─── Input ───

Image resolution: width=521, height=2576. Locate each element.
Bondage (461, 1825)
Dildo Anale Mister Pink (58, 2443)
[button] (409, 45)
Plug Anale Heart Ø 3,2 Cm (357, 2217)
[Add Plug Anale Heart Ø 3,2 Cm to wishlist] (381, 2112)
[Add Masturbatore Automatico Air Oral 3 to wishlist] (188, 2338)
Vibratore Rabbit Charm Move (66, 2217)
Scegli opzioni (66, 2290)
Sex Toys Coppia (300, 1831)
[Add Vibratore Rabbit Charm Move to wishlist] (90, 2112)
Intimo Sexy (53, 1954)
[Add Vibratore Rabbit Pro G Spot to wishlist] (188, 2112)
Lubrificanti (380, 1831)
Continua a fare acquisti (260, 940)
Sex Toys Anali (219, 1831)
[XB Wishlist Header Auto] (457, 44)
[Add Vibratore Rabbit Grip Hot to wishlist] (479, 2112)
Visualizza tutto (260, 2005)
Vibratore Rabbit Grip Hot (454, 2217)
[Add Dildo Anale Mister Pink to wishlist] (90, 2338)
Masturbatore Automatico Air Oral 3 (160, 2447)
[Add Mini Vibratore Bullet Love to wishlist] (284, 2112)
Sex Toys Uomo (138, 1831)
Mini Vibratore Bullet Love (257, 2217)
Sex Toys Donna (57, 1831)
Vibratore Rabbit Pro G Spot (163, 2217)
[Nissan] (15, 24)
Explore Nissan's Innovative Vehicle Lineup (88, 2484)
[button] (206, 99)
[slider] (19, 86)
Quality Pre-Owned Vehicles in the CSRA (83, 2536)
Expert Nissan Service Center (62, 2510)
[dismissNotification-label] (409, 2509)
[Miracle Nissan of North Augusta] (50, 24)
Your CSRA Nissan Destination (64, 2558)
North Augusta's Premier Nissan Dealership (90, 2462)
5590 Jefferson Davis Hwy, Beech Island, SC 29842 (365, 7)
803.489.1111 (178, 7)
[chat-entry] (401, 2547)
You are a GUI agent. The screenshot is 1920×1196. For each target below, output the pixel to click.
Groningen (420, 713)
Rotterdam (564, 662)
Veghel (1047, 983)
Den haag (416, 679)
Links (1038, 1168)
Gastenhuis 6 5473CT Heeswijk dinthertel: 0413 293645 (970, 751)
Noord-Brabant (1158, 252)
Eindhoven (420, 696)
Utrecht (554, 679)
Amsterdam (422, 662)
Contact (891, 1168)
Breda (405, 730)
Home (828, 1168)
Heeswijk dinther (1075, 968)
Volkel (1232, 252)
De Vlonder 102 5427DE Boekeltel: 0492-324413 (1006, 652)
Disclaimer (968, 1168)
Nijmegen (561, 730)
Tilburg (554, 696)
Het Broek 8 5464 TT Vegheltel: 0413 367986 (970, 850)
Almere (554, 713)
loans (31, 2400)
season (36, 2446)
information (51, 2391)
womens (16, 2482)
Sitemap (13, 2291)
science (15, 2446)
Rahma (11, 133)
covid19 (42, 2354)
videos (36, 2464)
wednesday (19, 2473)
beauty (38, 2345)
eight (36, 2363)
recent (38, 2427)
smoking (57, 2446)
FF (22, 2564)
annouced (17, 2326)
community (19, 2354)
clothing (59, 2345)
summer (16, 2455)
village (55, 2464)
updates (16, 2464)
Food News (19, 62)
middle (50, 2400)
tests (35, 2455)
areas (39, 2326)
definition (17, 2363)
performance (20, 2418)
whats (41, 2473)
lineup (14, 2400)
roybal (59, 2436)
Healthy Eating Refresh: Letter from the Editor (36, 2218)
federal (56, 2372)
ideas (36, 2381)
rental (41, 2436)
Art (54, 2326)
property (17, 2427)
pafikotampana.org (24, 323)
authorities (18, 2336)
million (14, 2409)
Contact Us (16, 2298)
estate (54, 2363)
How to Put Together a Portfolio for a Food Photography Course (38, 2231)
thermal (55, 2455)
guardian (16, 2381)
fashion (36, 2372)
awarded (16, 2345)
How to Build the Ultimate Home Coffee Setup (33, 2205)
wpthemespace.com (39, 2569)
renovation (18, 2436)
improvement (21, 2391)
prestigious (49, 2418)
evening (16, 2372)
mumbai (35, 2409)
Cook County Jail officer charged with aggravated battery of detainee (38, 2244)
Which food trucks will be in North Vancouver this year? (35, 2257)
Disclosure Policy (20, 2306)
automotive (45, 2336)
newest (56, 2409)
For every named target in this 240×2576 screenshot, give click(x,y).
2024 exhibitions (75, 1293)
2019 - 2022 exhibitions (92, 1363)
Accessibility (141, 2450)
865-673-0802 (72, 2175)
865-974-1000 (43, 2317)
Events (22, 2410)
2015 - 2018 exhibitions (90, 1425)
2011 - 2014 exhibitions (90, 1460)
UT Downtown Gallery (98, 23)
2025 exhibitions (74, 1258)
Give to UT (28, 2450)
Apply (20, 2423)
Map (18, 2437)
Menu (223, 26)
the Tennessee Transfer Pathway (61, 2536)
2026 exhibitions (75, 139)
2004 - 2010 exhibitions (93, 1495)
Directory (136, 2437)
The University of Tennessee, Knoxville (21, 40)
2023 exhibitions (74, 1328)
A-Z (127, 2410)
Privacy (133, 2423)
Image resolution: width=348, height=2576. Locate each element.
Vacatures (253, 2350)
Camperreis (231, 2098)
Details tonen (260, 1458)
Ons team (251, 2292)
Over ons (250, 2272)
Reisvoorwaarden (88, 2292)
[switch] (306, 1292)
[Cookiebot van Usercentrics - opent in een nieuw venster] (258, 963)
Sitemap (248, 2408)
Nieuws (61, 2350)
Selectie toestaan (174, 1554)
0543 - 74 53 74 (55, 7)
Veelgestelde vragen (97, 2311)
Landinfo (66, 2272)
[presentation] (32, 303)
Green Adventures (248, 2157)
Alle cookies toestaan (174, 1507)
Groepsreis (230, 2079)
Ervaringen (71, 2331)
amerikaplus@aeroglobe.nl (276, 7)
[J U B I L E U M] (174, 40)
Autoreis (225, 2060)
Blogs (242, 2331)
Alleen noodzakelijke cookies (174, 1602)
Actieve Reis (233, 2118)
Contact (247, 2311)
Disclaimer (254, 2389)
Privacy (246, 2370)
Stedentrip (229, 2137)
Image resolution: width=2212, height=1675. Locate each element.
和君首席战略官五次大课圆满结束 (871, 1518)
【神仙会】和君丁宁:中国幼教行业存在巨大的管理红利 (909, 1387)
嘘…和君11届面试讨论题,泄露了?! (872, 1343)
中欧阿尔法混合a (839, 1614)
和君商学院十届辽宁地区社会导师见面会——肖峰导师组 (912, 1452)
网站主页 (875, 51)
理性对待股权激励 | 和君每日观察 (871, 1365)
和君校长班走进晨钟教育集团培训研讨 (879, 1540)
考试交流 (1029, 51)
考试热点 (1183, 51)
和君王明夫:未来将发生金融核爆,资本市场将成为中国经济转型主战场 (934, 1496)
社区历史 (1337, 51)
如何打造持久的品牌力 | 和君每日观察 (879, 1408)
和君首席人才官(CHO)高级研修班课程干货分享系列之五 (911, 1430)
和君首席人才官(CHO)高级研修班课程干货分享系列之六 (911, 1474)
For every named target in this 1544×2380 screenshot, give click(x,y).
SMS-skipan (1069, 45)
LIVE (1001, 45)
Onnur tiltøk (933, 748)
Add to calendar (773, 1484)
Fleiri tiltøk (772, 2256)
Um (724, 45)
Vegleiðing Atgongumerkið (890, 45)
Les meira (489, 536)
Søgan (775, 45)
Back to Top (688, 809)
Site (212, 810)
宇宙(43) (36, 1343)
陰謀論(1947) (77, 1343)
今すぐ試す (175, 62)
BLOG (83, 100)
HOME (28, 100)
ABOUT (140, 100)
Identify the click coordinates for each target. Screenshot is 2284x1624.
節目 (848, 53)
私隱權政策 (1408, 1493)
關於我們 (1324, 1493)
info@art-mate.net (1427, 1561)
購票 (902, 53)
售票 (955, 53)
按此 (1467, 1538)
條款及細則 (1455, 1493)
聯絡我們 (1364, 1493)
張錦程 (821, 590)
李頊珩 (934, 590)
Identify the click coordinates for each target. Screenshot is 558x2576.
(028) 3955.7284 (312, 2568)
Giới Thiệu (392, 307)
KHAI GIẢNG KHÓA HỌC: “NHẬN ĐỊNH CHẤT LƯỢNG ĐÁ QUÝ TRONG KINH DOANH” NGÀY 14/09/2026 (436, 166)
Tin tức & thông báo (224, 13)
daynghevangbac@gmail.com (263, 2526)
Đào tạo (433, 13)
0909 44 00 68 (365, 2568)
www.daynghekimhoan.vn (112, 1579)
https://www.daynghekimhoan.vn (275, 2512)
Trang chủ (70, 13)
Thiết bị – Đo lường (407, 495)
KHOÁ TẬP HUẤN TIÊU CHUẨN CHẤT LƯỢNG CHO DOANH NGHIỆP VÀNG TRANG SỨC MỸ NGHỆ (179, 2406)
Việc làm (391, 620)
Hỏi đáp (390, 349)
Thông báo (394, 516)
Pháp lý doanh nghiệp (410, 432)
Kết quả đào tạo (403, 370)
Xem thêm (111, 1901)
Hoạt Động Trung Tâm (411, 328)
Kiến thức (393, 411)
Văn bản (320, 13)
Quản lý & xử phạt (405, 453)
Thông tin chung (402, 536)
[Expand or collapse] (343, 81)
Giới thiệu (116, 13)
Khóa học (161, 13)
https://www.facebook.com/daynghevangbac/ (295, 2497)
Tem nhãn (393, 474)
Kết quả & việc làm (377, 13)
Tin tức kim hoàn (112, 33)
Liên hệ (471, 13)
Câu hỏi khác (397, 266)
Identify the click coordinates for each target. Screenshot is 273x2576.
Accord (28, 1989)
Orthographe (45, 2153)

───

▶ [Your goal]: Starting with the line above that holds "whats (41, 2473)" and stopping with the line that holds "Which food trucks", reproduce each line exactly, omitting all other lines.

▶ [Response to this task]:
whats (41, 2473)
lineup (14, 2400)
roybal (59, 2436)
Healthy Eating Refresh: Letter from the Editor (36, 2218)
federal (56, 2372)
ideas (36, 2381)
rental (41, 2436)
Art (54, 2326)
property (17, 2427)
pafikotampana.org (24, 323)
authorities (18, 2336)
million (14, 2409)
Contact Us (16, 2298)
estate (54, 2363)
How to Put Together a Portfolio for a Food Photography Course (38, 2231)
thermal (55, 2455)
guardian (16, 2381)
fashion (36, 2372)
awarded (16, 2345)
How to Build the Ultimate Home Coffee Setup (33, 2205)
wpthemespace.com (39, 2569)
renovation (18, 2436)
improvement (21, 2391)
prestigious (49, 2418)
evening (16, 2372)
mumbai (35, 2409)
Cook County Jail officer charged with aggravated battery of detainee (38, 2244)
Which food trucks will be in North Vancouver this year? (35, 2257)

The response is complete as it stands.